Толкнуло меня – ехать.
– Проси оглоблю!
Приходит:
– Хозяин говорит: заночуйте лучше, с огнем не пойду в сарай выбирать, сыны легли, хотите – свяжите свою оглоблю, уезжайте с Богом, не жалко нам.
Вот, думаю, попали в монастырь.
А еще такая вышла штука. И как раз, когда входили парни. Пятьсот рублей были у меня в боковом кармане, в тужурке, пачкой, сотняжками, – с деньгами я просто обращался. Забыл, вытаскиваю «Русское Слово» из кармана, пачка и выскочи на стол, а со стола под стол. Хозяин поднял и говорит:
– Какими деньгами-то швыряешься… ай легкие за планты дарят? – с ухмылочкой. – Не боишься с такими… нашими лесами ездить. И лошадей отымут и… А ты ночью еще хотел, лошадей требовал. Вон и гололедь пошла.

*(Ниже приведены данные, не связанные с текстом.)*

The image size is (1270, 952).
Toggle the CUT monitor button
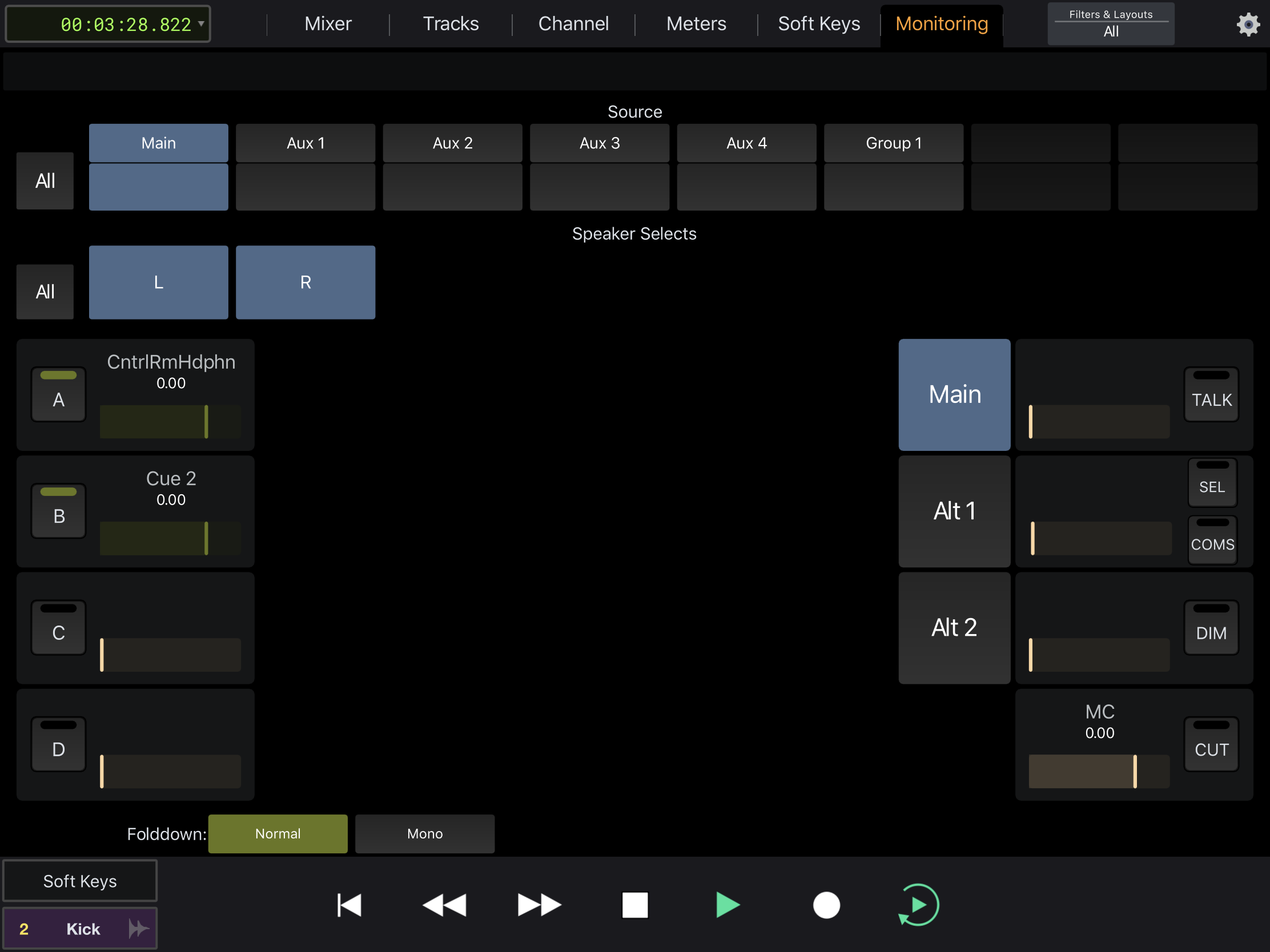point(1211,744)
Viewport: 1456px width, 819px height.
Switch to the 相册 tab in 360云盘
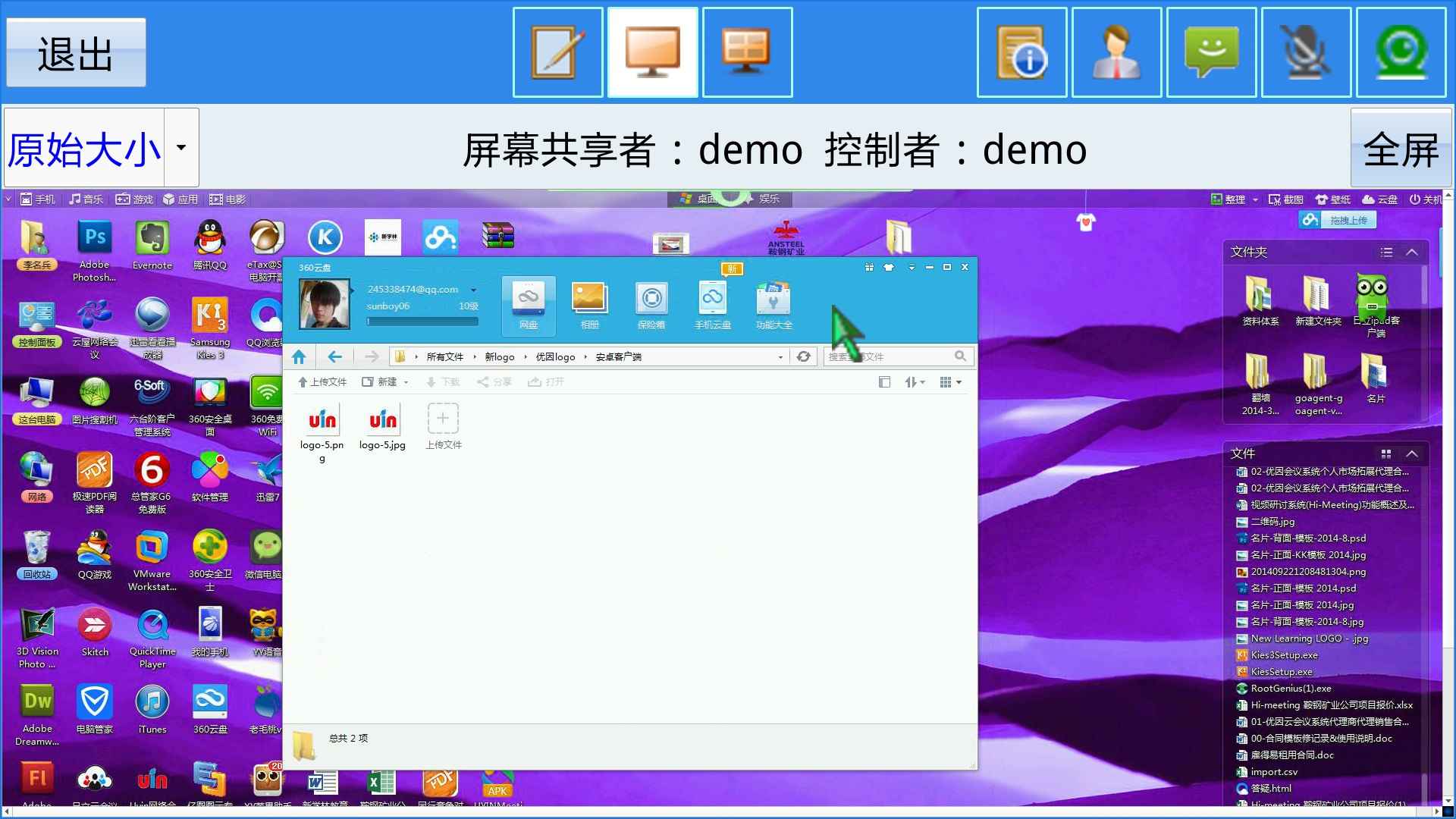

Постелила хозяйка мне на лавке, ямщика где-то в постоялке положили. Лег, не могу уснуть, полезли мысли. А еще мне ямщик, как про оглоблю говорил, шепнул:
– Поберегитесь, барин… что-то наши хозяева мне не ндравятся, волками смотрят… и парни давече чего-то все шептались, приметил я.
Мысли и завозились: и оглобля, и… главное – деньги показал! Мужики-то смеялись: «Он пригре-ет!» Слухи слухами, а что-то за ними есть. С праведником грех бывает, а тут за деньги, ох, как держатся, видно по всему. Погляжу на лампадку, на Распятие… – нет, быть не может.
Петух пропел – не сплю. Лошадь переступит – так и вздрогну. Прислушиваюсь… – глухота-а… только крупой дерет, в оконце. Лес, жилья не видно. Вынул из шубы браунинг, сбоку положил. Всегда с 905-го возил в дорогу.
Чуть забылся – вздрогнул, как пронзило: скрипнуло дверью из сеней. Вскипело, – и мороз по коже, упало сердце. И вижу, при лампадке, – белая тень… высокий… вытянул голову в покой… и слышу шепот: «Спит?..» Застыл я, слышу… «Спит… востро наточил?.. Давай…» Так и провалился я в лед, а слышу – нервы-то как струна: «Сразу ты!..» Вытянул ручищу, блеснуло при лампадке… нож! И, босиком, ко мне… пригнулся…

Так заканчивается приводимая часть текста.